Passage shown.
Its vicious xenophobia, though, is not why the Dutch Church libel has entered the annals of the Elizabethan stage. The poem repeatedly alludes to the plays of Christopher Marlowe, including The Jew of Malta, The Massacre at Paris, and Tamburlaine the Great. Before the month was out, Marlowe was hauled before the Privy Council and his sometime roommate, Thomas Kyd, was arrested and likely tortured. Kyd was eventually freed, but perhaps left a broken man. Marlowe was released on his own recognizance, but ten days later he died from a knife to the eye at the age of twenty-nine.

AI-generated image of “The Visscher engraving of the city of London with seditious scraps of paper falling from the sky,” produced by Microsoft’s Bing Image Creator (powered by DALL-E)—the next generation in fake news?

Scholars have tried for decades to piece together a coherent story. Was Marlowe’s death a political assassination, or was he the unfortunate casualty of a barroom brawl? Was the libel an inside job cooked up to incriminate him, or just part of the wave of xenophobic rage sweeping the city? Personally, I’m more inclined to see the events of 1593 as a tragic coincidence rather than a sinister conspiracy. But what we can say for sure is that a single scrap of xenophobic verse set off a chain of events that swept two of England’s leading playwrights up in the swirl of sedition and scandal.

Supplied information.

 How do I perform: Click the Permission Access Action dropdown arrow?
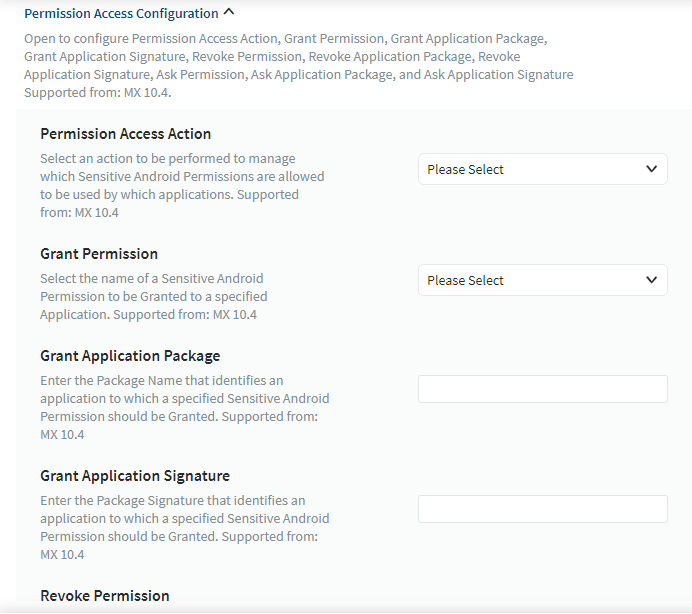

Your tasks.
1. Answer these from the passage on the Dutch Church libel:
(a) Which plays by Christopher Marlowe does the poem allude to?
(b) At what age did Marlowe die?
(c) In what year did the events take place?
2. Sum up the passage on the Dutch Church libel in two sentences.

List of solutions.
1.
(a) The Jew of Malta, The Massacre at Paris, and Tamburlaine the Great
(b) Twenty-nine
(c) 1593

2. The Dutch Church libel, a xenophobic poem that alluded to Christopher Marlowe's plays, led to Marlowe being hauled before the Privy Council and to the arrest of his sometime roommate Thomas Kyd, and ten days after his release Marlowe died from a knife to the eye. Scholars still debate whether the events of 1593 were a conspiracy or a coincidence, but a single scrap of verse clearly swept two of England's leading playwrights into sedition and scandal.